In un’altra cella, anch’egli da solo, occhialini in mano e lo sguardo rivolto fuori, è detenuto il generale Emilio Spaziante, ex comandante in seconda della Finanza, anch’egli travolto dall’inchiesta di Venezia e indagato anche a Napoli. «Scusate ma non leggo giornali, e non commento mai: difficilmente la verità sta nascosta dentro gli atti giudiziari», riflette calmo il generale.
Ancora più distante, sta rinchiuso il colonnello Fabio Massimo Mendella: sotto accusa per avere intascato, per i pm Piscitelli e Woodcock di Napoli, un milione di tangenti in cinque anni, dai fratelli Pizzicato a capo di un impero. Un colonnello lanciatissimo, Mendella e legato al generale Vito Bardi, a sua volta finito tra gli indagati a Napoli per corruzione.
Nell’afosa mattinata, Milanese sta chino a leggere gli atti dell’inchiesta. È atteso in una saletta riservata dei colloqui dal suo avvocato Bruno Larosa. Lui intanto ragiona: «Io ho sempre collaborato con la magistratura, quella di Napoli, di Roma e di Milano. Sono sempre stato a disposizione sia nella vicenda P4, sia sulla vicenda della casa abitata da Tremonti a via Campo Marzio. Ho sempre risposto, non mi sono mai tirato indietro di fronte ai pubblici ministeri, e questo non corrisponde alla pericolosità che mi attribuiscono. Ecco perché non comprendo la detenzione. Facciamo i processi. Poi saranno i giudici a dire se sono colpevole ».

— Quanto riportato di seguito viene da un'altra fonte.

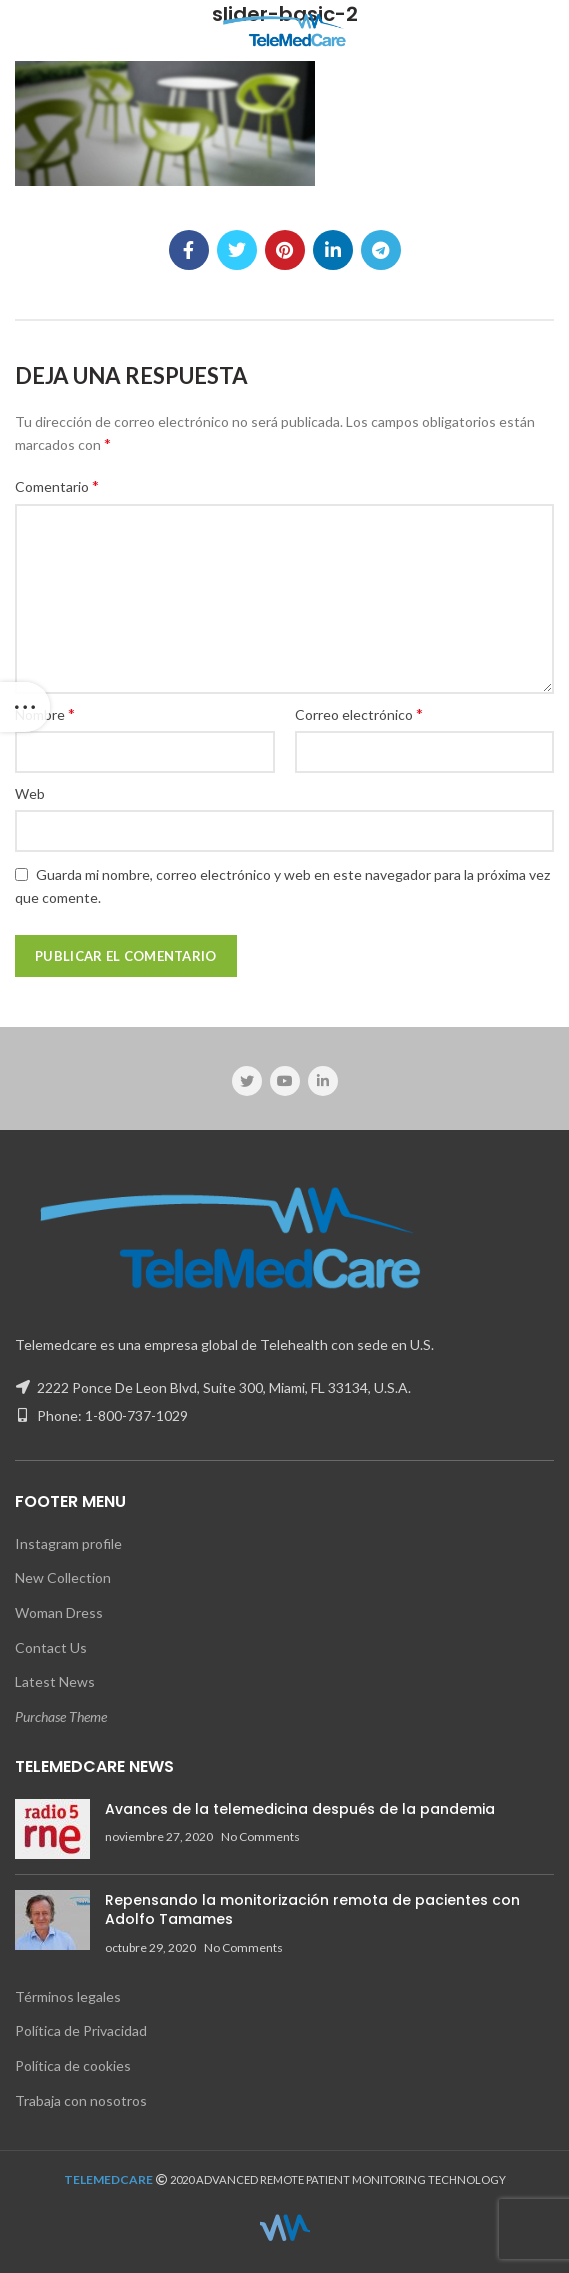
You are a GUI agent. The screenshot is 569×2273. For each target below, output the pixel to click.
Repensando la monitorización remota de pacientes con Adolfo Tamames (312, 1910)
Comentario (57, 485)
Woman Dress (59, 1612)
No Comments (260, 1836)
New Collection (63, 1577)
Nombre (45, 713)
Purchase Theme (61, 1716)
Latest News (55, 1681)
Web (30, 793)
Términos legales (68, 1996)
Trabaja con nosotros (81, 2100)
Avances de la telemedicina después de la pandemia (300, 1809)
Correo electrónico (359, 713)
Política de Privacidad (81, 2030)
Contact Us (51, 1647)
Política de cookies (73, 2065)
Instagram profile (68, 1543)
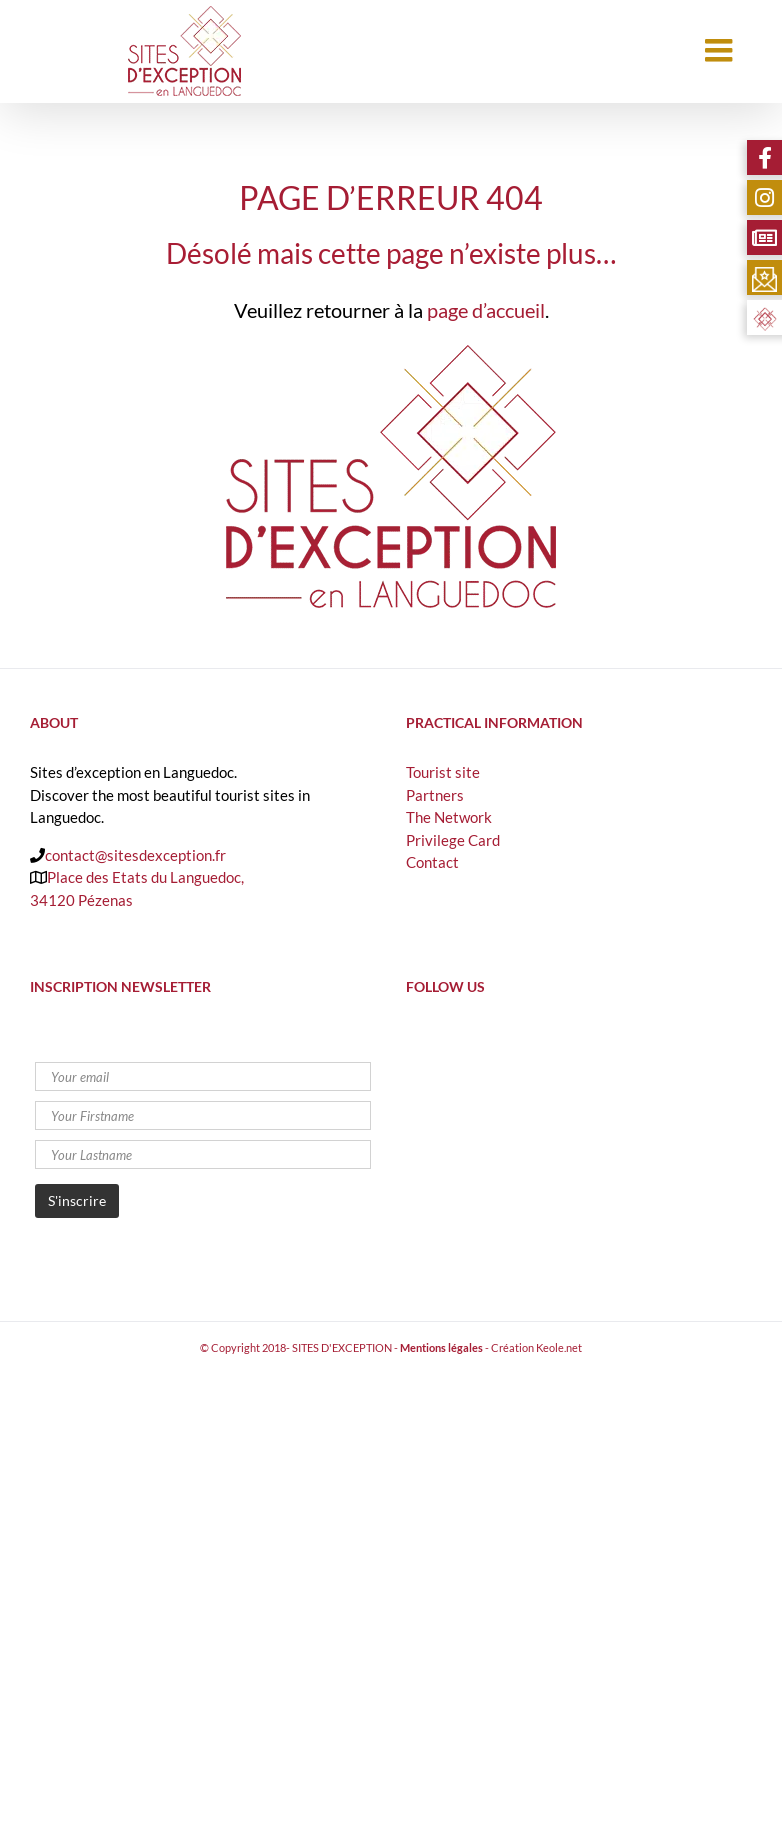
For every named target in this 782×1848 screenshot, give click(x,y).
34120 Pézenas (81, 900)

fabio massimo mendella colonnello guardia finanza
Intorno, verde e silenzio. Una struttura, «magari vetusta, ma pulitissima, ordinata, ben guidata e organizzata, dove si sente un’attenzione che non è di tutti i penitenziari», dicono Falanga e Marino. Appena 60 detenuti su una capienza di 206, offre un’altra idea di carcere rispetto alle scene di sovraffollamento, e talvolta di degrado, legata alle vicende degli altri penitenziari “civili” d’Italia. «Abbiamo visto persino lo scotch, il nastro per imballaggio messo lungo tutte le porte per cancellare quel rumore metallico di celle che si aprono e chiudono».